Returning to the minimalism bent for a moment, Nate must share a success he has had with email over the last year. While he could have done it anywhere, it happened IN Phoenix, and is, therefore, relevant.
Nate was once THAT guy who had 200, 300, 500 unread emails in his inbox, clogging his phone and his mind. Did he care about any of them? No. Did he spend time looking at them, scrolling past them, thinking about what should be done with them eventually? Yes. This is a conflict, is it not?
It actually started back in Tucson with the inception of a new Gmail account in 2014. This email was going to be strictly for personal use. The only people who would ever know this account exists were to be human beings, not companies, not newsletters, not marketing mongrels. Well, it has been over a year and this holds true. This is also the email address that alerts to his phone. Despite popular misconceptions that Nate may be extremely popular, it only goes off three or four times a week. He knows each of those chimes has importance and doesn’t have to spend time filtering. Open, read, respond, move on. It is a beautiful thing.
The major revolution that happened in Phoenix is what is mind boggling. After a major corruption of the account for “all the other stuff”, Nate shut it down and opened a second new account for “the man” to have. However, this time Nate was extremely intentional about who “the man” was to be. He took the same strict approach, giving this email only to service providers he actually needed to engage with. Consider these the people who keep your lights on and hold your money.

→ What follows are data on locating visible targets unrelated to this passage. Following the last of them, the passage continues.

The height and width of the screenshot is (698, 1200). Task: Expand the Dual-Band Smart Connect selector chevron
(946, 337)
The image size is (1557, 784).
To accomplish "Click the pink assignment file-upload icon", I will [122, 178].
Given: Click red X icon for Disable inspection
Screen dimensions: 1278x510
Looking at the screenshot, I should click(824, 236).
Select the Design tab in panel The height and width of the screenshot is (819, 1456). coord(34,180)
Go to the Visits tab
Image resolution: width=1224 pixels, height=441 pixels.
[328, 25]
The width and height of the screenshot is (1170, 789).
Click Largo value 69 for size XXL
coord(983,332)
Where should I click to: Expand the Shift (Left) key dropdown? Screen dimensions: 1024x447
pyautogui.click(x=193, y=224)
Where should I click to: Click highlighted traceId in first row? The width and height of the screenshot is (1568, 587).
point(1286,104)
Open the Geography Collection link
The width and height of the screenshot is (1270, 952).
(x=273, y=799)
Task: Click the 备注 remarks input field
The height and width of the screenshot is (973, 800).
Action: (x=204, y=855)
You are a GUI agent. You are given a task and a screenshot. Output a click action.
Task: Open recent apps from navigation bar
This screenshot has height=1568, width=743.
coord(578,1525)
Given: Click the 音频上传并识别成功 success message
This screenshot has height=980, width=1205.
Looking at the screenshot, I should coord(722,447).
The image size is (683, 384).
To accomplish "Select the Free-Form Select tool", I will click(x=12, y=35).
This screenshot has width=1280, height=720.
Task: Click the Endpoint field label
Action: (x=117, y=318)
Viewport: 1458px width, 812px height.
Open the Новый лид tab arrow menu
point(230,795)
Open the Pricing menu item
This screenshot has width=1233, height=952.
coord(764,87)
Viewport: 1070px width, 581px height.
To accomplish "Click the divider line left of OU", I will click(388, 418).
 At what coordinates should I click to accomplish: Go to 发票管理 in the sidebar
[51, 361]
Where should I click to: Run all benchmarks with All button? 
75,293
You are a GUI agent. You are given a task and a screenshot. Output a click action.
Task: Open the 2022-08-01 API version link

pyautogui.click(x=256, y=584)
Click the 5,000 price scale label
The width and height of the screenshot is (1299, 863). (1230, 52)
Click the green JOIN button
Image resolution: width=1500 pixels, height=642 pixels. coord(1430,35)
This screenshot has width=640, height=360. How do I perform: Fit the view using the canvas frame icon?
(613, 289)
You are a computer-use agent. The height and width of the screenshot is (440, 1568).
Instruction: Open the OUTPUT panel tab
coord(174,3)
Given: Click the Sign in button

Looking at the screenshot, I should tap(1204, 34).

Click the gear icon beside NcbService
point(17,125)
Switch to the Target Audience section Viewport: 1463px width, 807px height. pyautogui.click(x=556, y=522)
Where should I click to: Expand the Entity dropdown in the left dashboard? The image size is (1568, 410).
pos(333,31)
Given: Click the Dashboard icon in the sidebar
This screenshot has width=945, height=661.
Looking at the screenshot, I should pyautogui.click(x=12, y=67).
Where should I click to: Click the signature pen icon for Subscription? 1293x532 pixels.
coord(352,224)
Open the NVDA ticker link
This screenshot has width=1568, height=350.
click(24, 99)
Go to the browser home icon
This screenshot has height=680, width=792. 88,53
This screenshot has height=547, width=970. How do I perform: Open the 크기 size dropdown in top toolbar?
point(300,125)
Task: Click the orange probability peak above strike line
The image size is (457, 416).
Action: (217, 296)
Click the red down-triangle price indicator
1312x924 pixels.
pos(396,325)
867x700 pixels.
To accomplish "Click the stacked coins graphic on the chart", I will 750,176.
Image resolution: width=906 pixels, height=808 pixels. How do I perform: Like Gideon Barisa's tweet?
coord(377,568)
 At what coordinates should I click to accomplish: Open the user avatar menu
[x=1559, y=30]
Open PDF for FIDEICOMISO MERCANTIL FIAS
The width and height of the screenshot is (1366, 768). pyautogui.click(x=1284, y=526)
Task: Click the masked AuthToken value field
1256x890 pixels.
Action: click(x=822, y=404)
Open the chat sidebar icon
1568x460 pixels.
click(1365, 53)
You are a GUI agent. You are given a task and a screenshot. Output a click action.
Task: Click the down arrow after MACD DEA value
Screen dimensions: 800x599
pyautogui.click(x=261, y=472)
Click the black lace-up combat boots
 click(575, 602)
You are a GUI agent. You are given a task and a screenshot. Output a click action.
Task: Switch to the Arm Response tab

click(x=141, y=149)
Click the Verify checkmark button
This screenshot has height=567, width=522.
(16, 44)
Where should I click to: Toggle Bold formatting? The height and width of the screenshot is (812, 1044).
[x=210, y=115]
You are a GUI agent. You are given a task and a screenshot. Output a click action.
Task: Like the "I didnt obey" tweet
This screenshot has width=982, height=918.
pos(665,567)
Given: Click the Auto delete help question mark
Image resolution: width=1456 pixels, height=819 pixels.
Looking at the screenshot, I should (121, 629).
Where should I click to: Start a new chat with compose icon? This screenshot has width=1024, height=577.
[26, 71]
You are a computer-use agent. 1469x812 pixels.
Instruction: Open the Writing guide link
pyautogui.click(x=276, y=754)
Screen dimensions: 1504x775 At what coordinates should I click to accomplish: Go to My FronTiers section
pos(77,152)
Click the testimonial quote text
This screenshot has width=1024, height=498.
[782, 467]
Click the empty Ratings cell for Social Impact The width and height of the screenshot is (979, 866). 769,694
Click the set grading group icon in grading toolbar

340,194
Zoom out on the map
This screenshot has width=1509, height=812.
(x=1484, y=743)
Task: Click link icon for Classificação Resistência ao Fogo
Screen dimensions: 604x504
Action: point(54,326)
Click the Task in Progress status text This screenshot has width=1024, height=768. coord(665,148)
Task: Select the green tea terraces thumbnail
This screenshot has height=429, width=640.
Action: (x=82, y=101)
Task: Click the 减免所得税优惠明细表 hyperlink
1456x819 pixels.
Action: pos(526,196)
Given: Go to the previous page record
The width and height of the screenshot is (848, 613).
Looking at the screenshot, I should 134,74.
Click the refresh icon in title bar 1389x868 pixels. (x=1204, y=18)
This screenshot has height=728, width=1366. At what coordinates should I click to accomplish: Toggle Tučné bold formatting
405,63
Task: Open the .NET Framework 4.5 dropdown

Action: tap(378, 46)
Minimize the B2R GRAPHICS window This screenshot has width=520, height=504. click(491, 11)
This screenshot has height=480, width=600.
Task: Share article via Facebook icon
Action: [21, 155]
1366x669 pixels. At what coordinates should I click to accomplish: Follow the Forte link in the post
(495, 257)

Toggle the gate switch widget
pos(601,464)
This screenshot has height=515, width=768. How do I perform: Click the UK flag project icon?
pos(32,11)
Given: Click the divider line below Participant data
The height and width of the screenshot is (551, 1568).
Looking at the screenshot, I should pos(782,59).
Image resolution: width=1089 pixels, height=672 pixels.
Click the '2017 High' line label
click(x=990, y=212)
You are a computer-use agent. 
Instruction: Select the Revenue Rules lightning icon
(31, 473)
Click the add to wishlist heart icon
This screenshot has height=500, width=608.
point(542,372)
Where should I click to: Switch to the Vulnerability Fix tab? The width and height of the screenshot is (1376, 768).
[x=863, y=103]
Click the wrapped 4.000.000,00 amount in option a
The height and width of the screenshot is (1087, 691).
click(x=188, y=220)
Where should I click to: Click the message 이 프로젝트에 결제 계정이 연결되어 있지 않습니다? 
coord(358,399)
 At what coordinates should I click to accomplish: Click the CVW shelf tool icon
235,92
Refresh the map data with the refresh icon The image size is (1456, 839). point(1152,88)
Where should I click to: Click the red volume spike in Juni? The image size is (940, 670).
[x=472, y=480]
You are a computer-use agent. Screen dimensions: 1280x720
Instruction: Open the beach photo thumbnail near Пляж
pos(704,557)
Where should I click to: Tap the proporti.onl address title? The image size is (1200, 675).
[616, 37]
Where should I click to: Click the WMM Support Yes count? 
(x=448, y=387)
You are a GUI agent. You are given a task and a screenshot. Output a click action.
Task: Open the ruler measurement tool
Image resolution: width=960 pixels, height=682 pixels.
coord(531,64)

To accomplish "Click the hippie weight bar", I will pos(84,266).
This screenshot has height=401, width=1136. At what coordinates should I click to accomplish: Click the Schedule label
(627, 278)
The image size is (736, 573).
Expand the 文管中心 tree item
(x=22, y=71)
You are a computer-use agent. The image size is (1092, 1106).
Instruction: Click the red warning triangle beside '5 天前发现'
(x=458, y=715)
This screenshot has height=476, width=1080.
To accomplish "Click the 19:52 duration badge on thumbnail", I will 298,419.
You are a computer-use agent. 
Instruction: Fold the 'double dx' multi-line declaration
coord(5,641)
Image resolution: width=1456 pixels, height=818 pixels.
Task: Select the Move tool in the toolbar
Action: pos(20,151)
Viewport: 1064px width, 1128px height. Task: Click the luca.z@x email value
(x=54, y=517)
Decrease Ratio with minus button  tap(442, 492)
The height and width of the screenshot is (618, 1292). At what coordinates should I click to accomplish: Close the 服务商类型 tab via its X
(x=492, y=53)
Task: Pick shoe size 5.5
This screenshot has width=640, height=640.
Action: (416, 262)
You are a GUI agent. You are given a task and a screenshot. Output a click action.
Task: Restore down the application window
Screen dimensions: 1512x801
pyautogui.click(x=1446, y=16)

Starting with a fresh email, this is the key… the secret… why someone would suffer through the last four paragraphs to get to this simple revolution. IF YOU DON’T GIVE THE ADDRESS OUT, YOU WON’T GET ANY MAIL IN.
Nate realized he was actually creating his own misery by succumbing to every cute Old Navy salesperson and rugged Ford representative. (True fact: these representatives at the auto show have nothing to do with the car company. They are models who work for a talent agency). It may seem harmless in the moment. These products, individually, are not bad. Many Nate even uses to this day. He just doesn’t need four emails a week about it. Four emails a week times ten companies equals 2,080 emails a year. Easily, this could absorb 30 hours of life a year. What about those inboxes with 3,748 emails? Suddenly the free hats and 10% off coupons aren’t as appealing. They are the hangover that lasts all year, interrupts important meetings, and usurps your mental capacity to do really awesome things.
Sometimes the process of providing an email is unavoidable, such as purchasing an airline ticket. There is a magical little button called “Unsubscribe” at the bottom of most emails. Each time he gets an email, he takes the extra second to click it. Be warned, certain companies are crafty. They actually put people in six, seven, ten email lists within their own company. Thinking you have unsubscribed, it’s all a lie. While unsubscribing from “Daily Deals”, am unknown subscription still exists to “Weekly Deals”. This process will take time. Be prepared, and have no fear. No matter how many times he has “unsubscribed”, Delta is still smart enough to send the boarding pass.